Je ne saurais pas comment me comporter, s'il venait me voir pour me demander où nous en sommes, tous les deux. Je ne sais même pas s'il me reconnaîtrait. Et c'est peut-être atrocement superficiel de ma part, mais je ne pourrais plus assumer de sortir avec un garçon au physique peu avantageux. J'ai juste grandi, et j'ai appris que le véritable amour n'existe pas. Tôt ou tard, on finit seul.

Je demande à mes amis que m'accompagner jusque ma prochaine salle de classe.

« Il faut que vous m'aidiez à m'échapper s'il veut me parler, leur confié-je.

Julia ne semble pas comprendre ma réticence. Je lui explique que je ne veux pas me remettre avec lui.

_ Mais t'as pas vu comment il a gé-chan ! Locksé et tout, c'est devenu un vrai bg meuf ! »

Je ne m'attendais pas à une telle révélation. C'était un peu idiot de ma part : évidemment qu'il a changé. On change tous, en quatre ans. Il faut absolument que je voie ça de mes propres yeux. Et c'est ainsi que la fille au départ déterminée à éviter son ex, se retrouve à le poursuivre dans les couloirs.

Finalement, je le trouve devant le bureau de la CPE. Il s'entretient avec elle. Au collège déjà, Mensah était apprécié de tout le corps enseignant et administratif. La CPE doit donc être ravie de le revoir. Effectivement, elle l'assaille de questions, et le retient même quand il m'aperçoit et essaye de prendre congé d'elle pour venir me voir. Enfin, il parvient à prétexter un retard pour son prochain cours. Quand il commence à marcher dans ma direction, je sens mes amis se retirer dans mon dos, me laissant seule face à l'adversité.

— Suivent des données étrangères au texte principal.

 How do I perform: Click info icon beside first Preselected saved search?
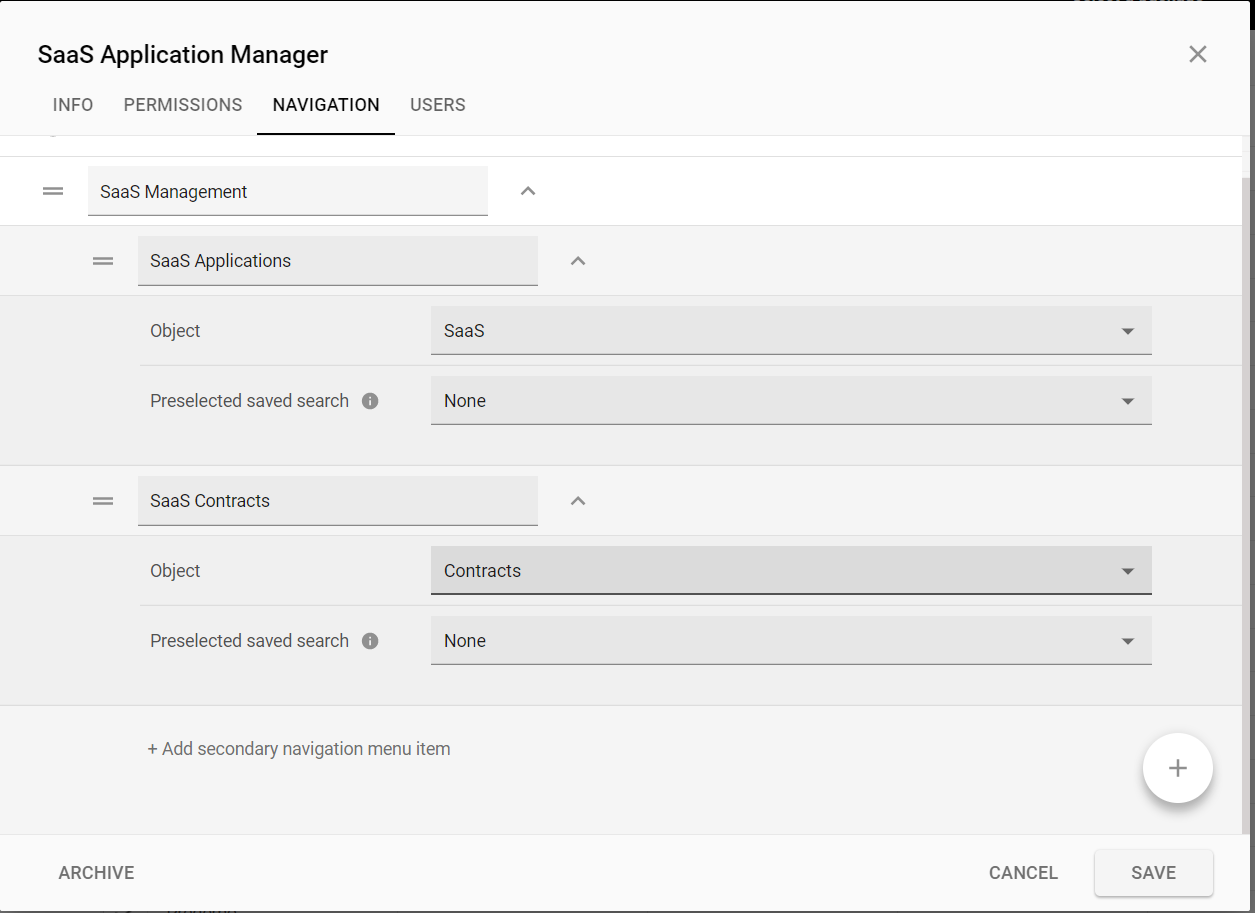click(x=370, y=400)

C'est vrai qu'il a changé. En très bien. Je n'ose pas trop le détailler de la tête aux pieds, mais je peux déjà constater que son visage a mûri. Sa mâchoire est plus carrée, sa peau est toute lisse, et il a dompté ses cheveux pour les coiffer comme un rappeur américain. Son visage a pris des couleurs, et il fait au moins trente bons centimètres de plus que la dernière fois que je l'ai vu. On peut dire une chose, c'est que le Brésil l'a réussi. Il est méconnaissable. Et je me sens conne d'avoir eu honte de lui toutes ces années, alors que ses yeux légèrement bridés et ses fossettes qui font tout son charme étaient déjà présents à l'époque.

Mon pouls s'accélère au fur et à mesure qu'il se rapproche. Je ne sais pas trop quoi faire, ni quoi dire. Heureusement, il écarte ses bras avant que je n'ai à me décider. Je me love contre son torse. Il m'avait manqué. On reste dans cette position pendant très, très longtemps. Je respire son odeur. Elle ravive de nombreux souvenirs. Elle me rappelle la paisibilité de l'enfance. J'aimerais entrer dans lui, pour retourner à cette période où je ne connaissais ni le deuil, ni la solitude.

« T'es encore plus belle que dans mes souvenirs, me souffle-t-il à l'oreille.

Je frissonne.

_ J'arrive pas trop à y croire. Je suis sous le choc, là », chuchoté-je.

On a tellement de choses à se dire, qu'on ne sait pas par quoi commencer. Alors on se tait.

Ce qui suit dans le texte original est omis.